Sorry, but you made a very small mistake …. It should be UNION ALL and not just UNION . As you know, UNION without attribute is UNION DISTINCT.

David

testing on my notebook and utest with more than 1,000,000 rows, with mysql 5.0.45

(SELECT * FROM utest WHERE c1=5) union (SELECT * FROM utest WHERE c2=5) ORDER BY ord DESC LIMIT 10;
10 rows in set (0.31 sec)

(SELECT * FROM utest WHERE c1=5 ORDER BY ord DESC LIMIT 10) union (SELECT * FROM utest WHERE c2=5 ORDER BY ord DESC LIMIT 10) ORDER BY ord DESC LIMIT 10
10 rows in set (0.25 sec)

the speed is not so big differenet than you did

Sinisa Milivojevic

Peter,

You are right about rows with A=5 and B=5 being included twice, but you can add … AND B != 5 .. etc… It would still be significantly faster then with UNION DISTINCT.

David

Peter,
Sorry I made a mistake. Finally the query
(SELECT * FROM utest WHERE c1=5 ORDER BY ord DESC LIMIT 10) union (SELECT * FROM utest WHERE c2=5 ORDER BY ord DESC LIMIT 10) ORDER BY ord DESC LIMIT 10,takes only 0.03

Deepali

thanks a lot i was searching for one of my query, i would love to specially thanks to Devid. because i just wanted query which he has posted here.
many thanks.

Ken

I’m creating a shopping cart type system where users can add a bunch of products. It’s important that users can change the display order of products. This way they can showcase certain items on top.
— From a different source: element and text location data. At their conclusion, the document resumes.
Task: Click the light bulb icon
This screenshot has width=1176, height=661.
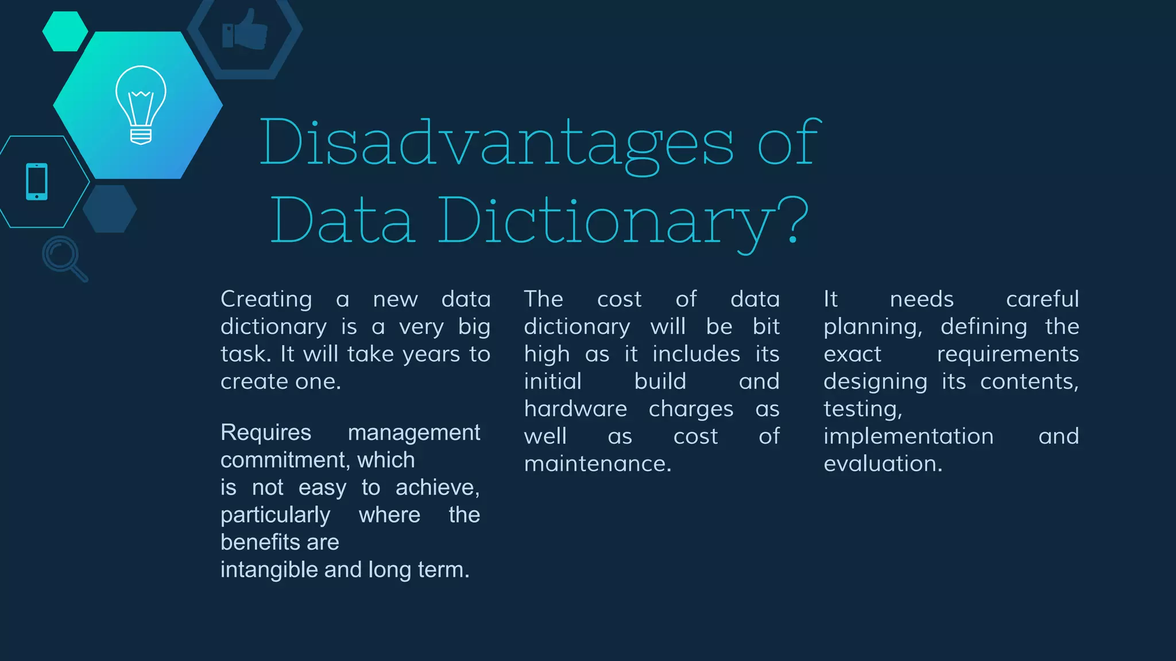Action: (x=141, y=104)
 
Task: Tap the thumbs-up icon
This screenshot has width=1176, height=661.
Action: (x=245, y=30)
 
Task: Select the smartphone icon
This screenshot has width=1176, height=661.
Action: (x=37, y=182)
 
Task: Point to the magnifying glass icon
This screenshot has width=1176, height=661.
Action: (x=64, y=258)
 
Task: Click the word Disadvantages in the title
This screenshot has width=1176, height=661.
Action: (x=497, y=143)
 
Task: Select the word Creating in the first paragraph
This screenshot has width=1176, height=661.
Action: (x=266, y=299)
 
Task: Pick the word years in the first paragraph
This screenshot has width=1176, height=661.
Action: (x=431, y=354)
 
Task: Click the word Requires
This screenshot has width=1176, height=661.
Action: (x=266, y=432)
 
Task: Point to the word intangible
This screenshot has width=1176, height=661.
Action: (x=269, y=570)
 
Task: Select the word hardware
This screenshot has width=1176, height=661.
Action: (x=575, y=409)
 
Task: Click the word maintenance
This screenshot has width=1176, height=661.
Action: (x=597, y=464)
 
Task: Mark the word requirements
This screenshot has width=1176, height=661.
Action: (x=1008, y=355)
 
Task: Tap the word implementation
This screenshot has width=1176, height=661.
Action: (x=908, y=436)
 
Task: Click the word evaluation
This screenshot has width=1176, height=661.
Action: (x=883, y=464)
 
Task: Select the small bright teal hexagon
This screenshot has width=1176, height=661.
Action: (x=65, y=32)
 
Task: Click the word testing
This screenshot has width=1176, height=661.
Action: (x=862, y=409)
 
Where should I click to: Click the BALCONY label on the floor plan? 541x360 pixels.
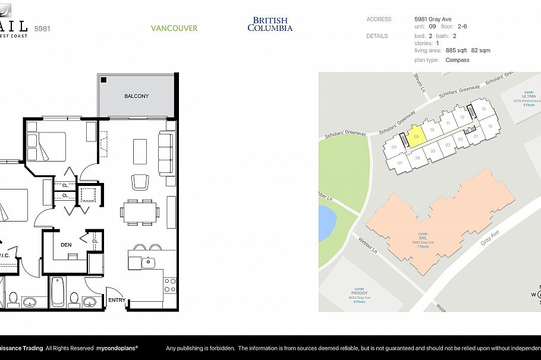click(x=136, y=96)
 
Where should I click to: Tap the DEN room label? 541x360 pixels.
click(x=66, y=244)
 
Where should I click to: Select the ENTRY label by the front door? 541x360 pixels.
click(x=117, y=300)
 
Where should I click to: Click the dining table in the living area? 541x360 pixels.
click(x=140, y=211)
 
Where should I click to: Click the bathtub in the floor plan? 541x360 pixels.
click(x=58, y=292)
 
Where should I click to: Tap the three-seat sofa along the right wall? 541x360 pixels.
click(x=166, y=154)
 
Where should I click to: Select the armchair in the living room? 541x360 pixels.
click(x=140, y=181)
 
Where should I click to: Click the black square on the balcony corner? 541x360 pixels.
click(x=103, y=80)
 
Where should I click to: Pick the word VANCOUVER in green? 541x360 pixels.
click(x=174, y=28)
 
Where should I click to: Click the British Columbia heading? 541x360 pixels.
click(x=270, y=24)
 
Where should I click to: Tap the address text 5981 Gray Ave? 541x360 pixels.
click(x=433, y=19)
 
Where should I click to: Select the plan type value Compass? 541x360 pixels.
click(x=457, y=60)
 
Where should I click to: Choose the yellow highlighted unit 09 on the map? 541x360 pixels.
click(x=416, y=137)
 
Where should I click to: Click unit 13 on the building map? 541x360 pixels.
click(x=484, y=109)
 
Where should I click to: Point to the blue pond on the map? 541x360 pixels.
click(x=326, y=223)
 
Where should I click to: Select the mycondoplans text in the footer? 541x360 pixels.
click(x=117, y=348)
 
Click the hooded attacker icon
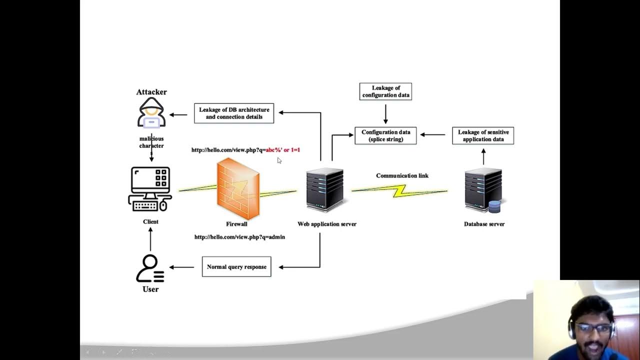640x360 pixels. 152,113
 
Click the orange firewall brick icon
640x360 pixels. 238,188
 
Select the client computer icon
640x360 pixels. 150,189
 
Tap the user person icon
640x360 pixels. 150,268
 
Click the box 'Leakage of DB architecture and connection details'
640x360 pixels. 234,113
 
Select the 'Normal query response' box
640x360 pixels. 236,267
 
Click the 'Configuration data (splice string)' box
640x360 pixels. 386,136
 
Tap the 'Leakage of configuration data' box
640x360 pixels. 386,92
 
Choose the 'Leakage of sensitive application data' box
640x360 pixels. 483,136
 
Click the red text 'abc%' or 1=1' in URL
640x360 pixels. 283,150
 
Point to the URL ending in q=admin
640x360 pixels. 240,237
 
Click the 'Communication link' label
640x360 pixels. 402,176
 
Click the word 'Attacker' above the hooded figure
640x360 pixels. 152,92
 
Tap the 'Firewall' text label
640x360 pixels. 236,224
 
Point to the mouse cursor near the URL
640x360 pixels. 279,160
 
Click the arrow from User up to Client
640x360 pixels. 150,239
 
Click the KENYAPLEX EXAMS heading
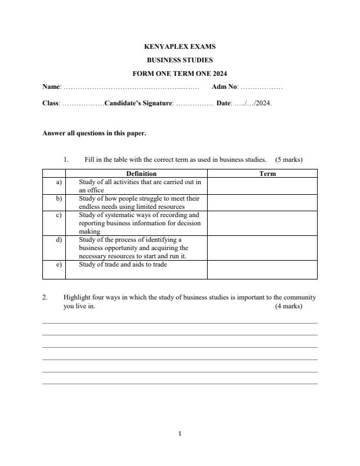click(x=179, y=46)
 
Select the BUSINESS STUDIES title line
click(x=179, y=60)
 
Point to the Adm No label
click(x=224, y=87)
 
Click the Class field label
click(x=51, y=103)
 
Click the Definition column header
click(x=141, y=174)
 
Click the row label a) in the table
click(x=59, y=182)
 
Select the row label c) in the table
click(x=59, y=215)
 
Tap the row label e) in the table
click(x=59, y=265)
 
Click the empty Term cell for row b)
click(x=262, y=202)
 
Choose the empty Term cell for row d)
click(x=262, y=248)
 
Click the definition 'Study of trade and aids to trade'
click(x=123, y=265)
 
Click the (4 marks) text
click(x=288, y=307)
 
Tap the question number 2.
click(x=45, y=298)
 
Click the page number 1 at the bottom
click(x=179, y=434)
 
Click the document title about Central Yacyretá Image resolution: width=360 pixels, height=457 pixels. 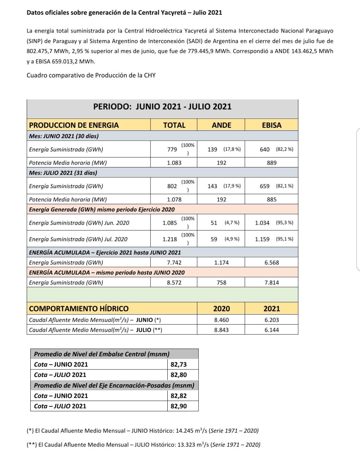[x=124, y=12]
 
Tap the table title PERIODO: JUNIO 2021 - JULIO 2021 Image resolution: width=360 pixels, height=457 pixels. [x=162, y=107]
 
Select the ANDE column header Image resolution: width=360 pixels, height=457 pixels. [x=221, y=125]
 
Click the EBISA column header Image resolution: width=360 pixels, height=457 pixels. [x=272, y=125]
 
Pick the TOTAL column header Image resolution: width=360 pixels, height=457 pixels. [x=174, y=125]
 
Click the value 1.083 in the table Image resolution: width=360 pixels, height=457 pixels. [x=174, y=163]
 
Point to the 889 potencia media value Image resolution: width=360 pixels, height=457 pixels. [x=272, y=163]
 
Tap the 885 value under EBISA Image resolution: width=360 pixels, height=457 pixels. [x=272, y=200]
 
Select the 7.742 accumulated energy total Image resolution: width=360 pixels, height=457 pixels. [x=174, y=263]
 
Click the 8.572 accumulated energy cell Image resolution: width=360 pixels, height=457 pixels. [x=174, y=283]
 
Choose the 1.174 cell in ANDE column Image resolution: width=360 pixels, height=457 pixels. [x=221, y=263]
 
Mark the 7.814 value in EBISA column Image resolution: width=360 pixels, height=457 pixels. [x=272, y=283]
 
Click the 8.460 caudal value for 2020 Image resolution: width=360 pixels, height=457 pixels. [x=221, y=320]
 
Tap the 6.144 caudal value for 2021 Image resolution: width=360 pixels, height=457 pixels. [x=272, y=330]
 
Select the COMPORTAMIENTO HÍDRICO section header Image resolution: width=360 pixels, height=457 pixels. [x=79, y=308]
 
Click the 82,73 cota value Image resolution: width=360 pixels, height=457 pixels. [x=179, y=365]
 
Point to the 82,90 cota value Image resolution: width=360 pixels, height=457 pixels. [x=179, y=406]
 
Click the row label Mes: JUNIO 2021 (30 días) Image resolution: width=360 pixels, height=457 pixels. [x=64, y=136]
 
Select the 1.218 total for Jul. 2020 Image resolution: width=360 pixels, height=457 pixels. [x=169, y=239]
All of this is stored in the database obviously.

There is a problem though, and it’s with the sort order storage in the database. For instance, if I have 5 products, I can set it like this:

01 A
10 B
20 C
30 D
40 E

The number is the “sort” field, and the letter is the “product” field. I’d then set an index for the “sort” field and the listings would be fast.

Now, suppose I wanted to re-order E to position number two (right now it’s position number 5). I could do this:

01 A
05 E
10 B
20 C
30 D

The problem here is, if I keep re-sorting, I’d run out of numbers in between and will have to re-order everything. This can be a potential nightmare if I have thousands of products.

Is there a better way of doing this?